As usual, religion is spurring divide in the world. And, without surprise, Christianity is the aggressor.

Germany’s attempt to create a multi-cultural society has failed completely, Chancellor Angela Merkel said at the weekend, calling on the country’s immigrants to learn German and adopt Christian values.

Merkel weighed in for the first time in a blistering debate sparked by a central bank board member saying the country was being made “more stupid” by poorly educated and unproductive Muslim migrants.

“Multikulti”, the concept that “we are now living side by side and are happy about it,” does not work, Merkel told a meeting of younger members of her conservative Christian Democratic Union (CDU) party at Potsdam near Berlin.

“This approach has failed, totally,” she said, adding that immigrants should integrate and adopt Germany’s culture and values.

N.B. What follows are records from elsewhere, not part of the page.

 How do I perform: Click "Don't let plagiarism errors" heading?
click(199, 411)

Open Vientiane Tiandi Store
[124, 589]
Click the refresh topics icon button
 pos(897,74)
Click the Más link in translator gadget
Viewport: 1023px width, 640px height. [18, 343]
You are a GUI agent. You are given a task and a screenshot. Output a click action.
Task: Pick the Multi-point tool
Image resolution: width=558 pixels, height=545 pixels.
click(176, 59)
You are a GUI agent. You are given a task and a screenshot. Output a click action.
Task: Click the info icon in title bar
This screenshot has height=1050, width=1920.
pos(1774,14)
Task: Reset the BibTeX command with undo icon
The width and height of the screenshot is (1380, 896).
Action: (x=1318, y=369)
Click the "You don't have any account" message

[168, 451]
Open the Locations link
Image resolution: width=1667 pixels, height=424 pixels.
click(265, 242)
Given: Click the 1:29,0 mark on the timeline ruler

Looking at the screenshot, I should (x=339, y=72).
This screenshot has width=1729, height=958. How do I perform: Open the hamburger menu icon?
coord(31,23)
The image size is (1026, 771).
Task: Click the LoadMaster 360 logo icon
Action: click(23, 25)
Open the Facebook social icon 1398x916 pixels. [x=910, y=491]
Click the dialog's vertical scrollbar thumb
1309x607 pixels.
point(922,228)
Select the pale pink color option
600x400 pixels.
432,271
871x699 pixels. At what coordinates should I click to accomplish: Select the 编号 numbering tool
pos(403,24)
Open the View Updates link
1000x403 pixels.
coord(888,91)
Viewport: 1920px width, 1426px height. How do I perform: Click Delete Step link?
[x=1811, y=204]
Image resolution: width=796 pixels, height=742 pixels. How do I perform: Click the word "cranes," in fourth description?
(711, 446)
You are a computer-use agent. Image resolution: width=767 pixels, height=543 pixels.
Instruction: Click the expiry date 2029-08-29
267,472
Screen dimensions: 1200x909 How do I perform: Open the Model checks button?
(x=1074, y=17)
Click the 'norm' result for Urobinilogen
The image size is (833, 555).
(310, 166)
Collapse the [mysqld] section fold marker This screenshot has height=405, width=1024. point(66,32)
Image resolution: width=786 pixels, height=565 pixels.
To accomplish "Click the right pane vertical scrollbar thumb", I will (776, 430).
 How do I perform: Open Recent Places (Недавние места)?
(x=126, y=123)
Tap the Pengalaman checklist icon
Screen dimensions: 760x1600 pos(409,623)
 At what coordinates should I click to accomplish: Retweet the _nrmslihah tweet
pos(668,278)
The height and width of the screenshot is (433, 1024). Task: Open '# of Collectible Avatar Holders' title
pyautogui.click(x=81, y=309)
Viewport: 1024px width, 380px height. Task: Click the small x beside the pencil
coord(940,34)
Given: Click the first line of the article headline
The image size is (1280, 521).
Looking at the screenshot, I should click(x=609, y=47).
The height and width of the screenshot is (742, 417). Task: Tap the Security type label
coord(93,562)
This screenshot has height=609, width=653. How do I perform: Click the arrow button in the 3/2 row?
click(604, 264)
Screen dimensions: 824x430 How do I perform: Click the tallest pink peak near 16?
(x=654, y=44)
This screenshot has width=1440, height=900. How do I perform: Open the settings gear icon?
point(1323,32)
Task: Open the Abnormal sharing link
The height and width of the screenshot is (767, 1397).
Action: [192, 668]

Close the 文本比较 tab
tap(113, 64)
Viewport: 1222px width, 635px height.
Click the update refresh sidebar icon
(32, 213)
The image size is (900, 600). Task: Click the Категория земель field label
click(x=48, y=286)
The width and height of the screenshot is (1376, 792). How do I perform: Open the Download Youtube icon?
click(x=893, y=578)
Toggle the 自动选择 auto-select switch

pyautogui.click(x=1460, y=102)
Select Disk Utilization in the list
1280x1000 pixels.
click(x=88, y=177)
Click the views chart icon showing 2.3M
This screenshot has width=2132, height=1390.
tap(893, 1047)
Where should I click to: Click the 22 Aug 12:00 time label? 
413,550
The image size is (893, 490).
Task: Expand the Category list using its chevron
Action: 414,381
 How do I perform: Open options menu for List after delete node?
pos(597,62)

“We feel tied to Christian values. Those who don’t accept them don’t have a place here,” said the chancellor.

Hitler’s (creationist) Christian values didn’t work out too well for Germany. Nor have Christian values led to better nations, families, or individuals in general. The fire of this religiously-based divide that Merkel is stoking isn’t going to lead to a better world; homogeneity is a concept foreign to the religious realm. Every attempt to attain such a state has led to death and suffering and evil.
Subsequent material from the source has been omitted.